DocketNumber: 19-1961
Filed Date: 1/29/2020
Status: Precedential
Modified Date: 1/29/2020
DISTRICT COURT OF APPEAL OF THE STATE OF FLORIDA FOURTH DISTRICT WILLIAM E. BYNES, Appellant, v. STATE OF FLORIDA, Appellee. No. 4D19-1961 [January 29, 2020] Appeal from the Circuit Court for the Fifteenth Judicial Circuit, Palm Beach County; John S. Kastrenakes, Judge; L.T. Case No. 502001CF000912A. William E. Bynes, Miami, pro se. Ashley Moody, Attorney General, Tallahassee, and Lindsay A. Warner, Assistant Attorney General, West Palm Beach, for appellee. PER CURIAM. William Bynes appeals an order prohibiting him from filing any further pro se motions as a sanction for filing successive motions attacking his violent career criminal (VCC) sentences. We reverse the order because the trial court erred in finding Bynes’ motions to be successive and therefore abused its discretion in imposing the sanction on that basis. Background Bynes was convicted of four offenses charged as counts one, two, three, and seven. The trial court originally imposed VCC sentences on all four counts. We affirmed the convictions and sentences on direct appeal. Bynes v. State,854 So. 2d 289
(Fla. 4th DCA 2003). Bynes subsequently filed four motions challenging his sentences under Florida Rule of Criminal Procedure 3.800(a). In his first rule 3.800(a) motion, Bynes argued that his past convictions did not qualify as prior felonies under the VCC statute and that the offenses charged in counts three and seven did not qualify for VCC sentencing. The trial court denied the motion, but we reversed as to the second claim and remanded for resentencing on counts three and seven. Bynes v. State,127 So. 3d 556
(Fla. 4th DCA 2012). In his second rule 3.800(a) motion, Bynes argued that the documents supporting his VCC qualification were inadmissible and that he did not qualify for VCC sentencing because he committed the new offenses more than five years after he should have been released from his prior prison sentence, accounting for a later resentencing. The trial court denied the motion and we affirmed. Bynes v. State,181 So. 3d 498
(Fla. 4th DCA 2015) (table). In his third rule 3.800(a) motion, Bynes argued for the first time that he did not qualify for VCC sentencing because he committed the new offenses more than five years after he finished serving the specific sentence imposed for his last prior enumerated felony. 1 He also argued that the court committed a fundamental sentencing error because it believed it was required to impose a VCC sentence on all four counts.
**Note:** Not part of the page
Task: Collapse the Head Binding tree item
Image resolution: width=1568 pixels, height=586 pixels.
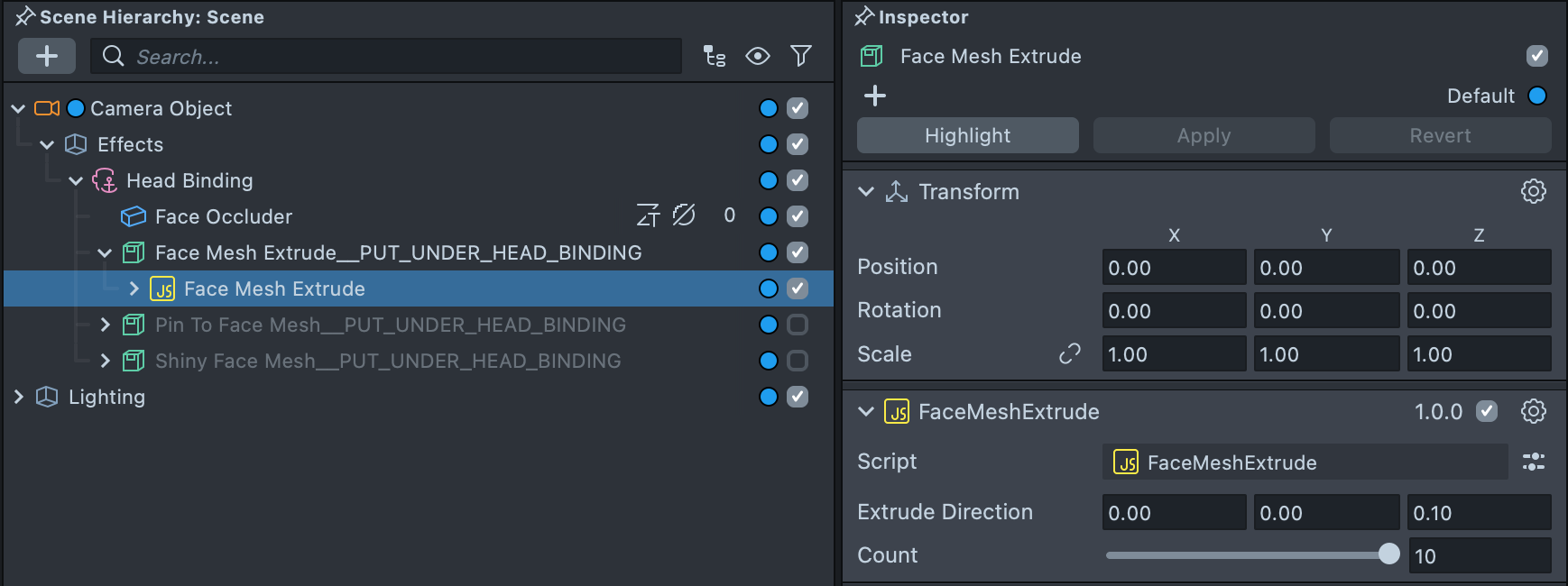Action: coord(76,180)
The trial court denied the motion, finding that the first claim was procedurally barred because it was raised in Bynes’ second rule 3.800(a) motion. We affirmed. Bynes v. State,227 So. 3d 589
(Fla. 4th DCA 2017) (table). In his fourth rule 3.800(a) motion, Bynes argued again that he did not qualify for VCC sentencing because he committed the new offenses more than five years after he finished serving the specific sentence imposed for his last prior enumerated felony. The trial court denied the motion as successive. On appeal, we held that Bynes’ claim was not impermissibly successive because it had never been considered on the merits, but we rejected the claim on the merits and affirmed. Bynes v. State,267 So. 3d 1043
(Fla. 4th DCA 2019). After the trial court denied Bynes’ fourth rule 3.800(a) motion, it ordered him to show cause why he should not be barred from pro se filing as a sanction for filing “successive and repetitive” motions attacking his VCC sentences. Bynes argued in response that the claim raised in his fourth motion was different from his prior claims. The court found that good cause was not shown and prohibited Bynes from filing any further pro se motions. This appeal followed. 1 See § 775.084(1)(d)3.b., Fla. Stat. (2000); Rallo v. State,726 So. 2d 839
(Fla. 2d DCA 1999) (reversing a VCC sentence on direct appeal because it was clear that the defendant finished serving the sentence imposed for the last prior enumerated felony more than five years before he committed the new offenses, even though he remained in prison for other, non-enumerated felonies). 2 Analysis We review an order prohibiting a defendant from filing pro se motions for an abuse of discretion. Roland v. State,267 So. 3d 449
, 450 (Fla. 4th DCA 2019). A rule 3.800(a) motion cannot be deemed impermissibly successive unless it raises a claim that has previously been considered on the merits. See State v. McBride,848 So. 2d 287
, 289-91 (Fla. 2003); Gunn v. State,970 So. 2d 862
, 863 (Fla. 4th DCA 2007). Here, the trial court abused its discretion in imposing a sanction for filing “successive and repetitive” motions because Bynes did not raise a claim in his fourth rule 3.800(a) motion that had previously been adjudicated on the merits. See Jordan v. State,36 So. 3d 796
(Fla. 1st DCA 2010) (vacating order prohibiting the defendant from filing pro se motions as a sanction for filing repetitive rule 3.800(a) motions because the defendant never raised a claim that was previously adjudicated on the merits); see also Bynes, 267 So. 3d at 1045 (concluding that the claim raised in Bynes’ third and fourth rule 3.800(a) motions was different than the one raised in his second rule 3.800(a) motion and was never considered on the merits). Conclusion Bynes’ four rule 3.800(a) motions were not impermissibly successive and appear to have been filed in good faith. See Gaston v. State,141 So. 3d 627
, 628 (Fla. 4th DCA 2014). We therefore conclude that the trial court abused its discretion and reverse the order prohibiting Bynes from pro se filing. Reversed. LEVINE, C.J., FORST and KLINGENSMITH, JJ., concur. * * * Not final until disposition of timely filed motion for rehearing. 3
Bynes v. State , 227 So. 3d 589 ( 2017 )
Gunn v. State , 970 So. 2d 862 ( 2007 )
State v. McBride , 848 So. 2d 287 ( 2003 )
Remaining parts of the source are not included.